The 2000 Summer Olympics was held in Sydney, Australia, between 15 September to 1 October 2000. Sprinter Heather Samuel carried the flag for the second time at the opening ceremony. Antigua and Barbuda did not win a medal at the Games.

==Competitors==
The team from Antigua and Barbuda consisted of three athletes competing in two sports.

| Sport | Men | Women | Total |
|---|---|---|---|
| Athletics | 1 | 1 | 2 |
| Sailing | 1 | 0 | 1 |
| Total | 2 | 1 | 3 |

==Athletics==

Two athletes from Antigua and Barbuda qualified for the Games. N'Kosie Barnes competed in the men's 200 m and Heather Samuel in the women's 100 m and women's 200 m.

Samuel is an Olympic veteran and was competing in her third Summer Olympics after her debut at the 1992 Summer Olympics. She won a bronze in the 1995 Pan American Games and a silver and bronze medal each in the 1990. This was Barnes' second Olympic appearance after his debut at the previous 1996 Summer Olympics. He had set a personal best time of 21 seconds in the men's 200 metres in 1999, prior to the Olympics.

The athletics events were held at the Olympic Stadium, Olympic Park, Sydney. The men's 200 metres event was held from 27 and 28 September 2000. Barnes set a time of 21.82 seconds, finished eighth and last in heat nine of the preliminary round and did not advance to the semifinal. In the women's 100 and 200 metres events, Samuel did not make it out of the preliminary rounds. In the 100 metres, she finished fourth in the fifth heat with a time of 11.62 seconds. In the 200 metres, she finished last in the fifth heat, with a time of 24.44 seconds, way below her personal best of 22.9 seconds.

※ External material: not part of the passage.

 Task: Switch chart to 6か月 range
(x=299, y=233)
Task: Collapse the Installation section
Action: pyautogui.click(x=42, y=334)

Athlete: Event; Heat; Quarterfinal; Semifinal; Final
Result: Rank; Result; Rank; Result; Rank; Result; Rank
N'Kosie Barnes: Men's 200 m; 21.82; 8; Did not advance
Heather Samuel: Women's 100 m; 11.62; 4
Women's 200 m: 24.44; 8

==Sailing==

Karl James represented Antigua and Barbuda in the sailing event, and was making his second Summer Olympic appearance at the Games.

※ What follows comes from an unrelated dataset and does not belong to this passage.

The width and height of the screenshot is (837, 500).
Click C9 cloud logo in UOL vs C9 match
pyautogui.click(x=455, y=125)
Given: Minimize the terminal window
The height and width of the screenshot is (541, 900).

The open Laser event was held between 20 and 29 September 2000 at the Rushcutters Bay Marina, Rose Bay off the coast of New South Wales. There were eleven rounds, and the best nine results were taken for the final classification. The contestants were awarded points based on their finish in each of the rounds, equal to the rankings. The racer who accumulated the least points was chosen as the eventual winner. Out of the 43 contestants, James finished 26th in the first race. However, he slipped down the order to finish in the thirties in seven of the next ten rounds. He registered a best place finish of 25th in the sixth race. In the final classification, he was ranked 31sst with 281 points.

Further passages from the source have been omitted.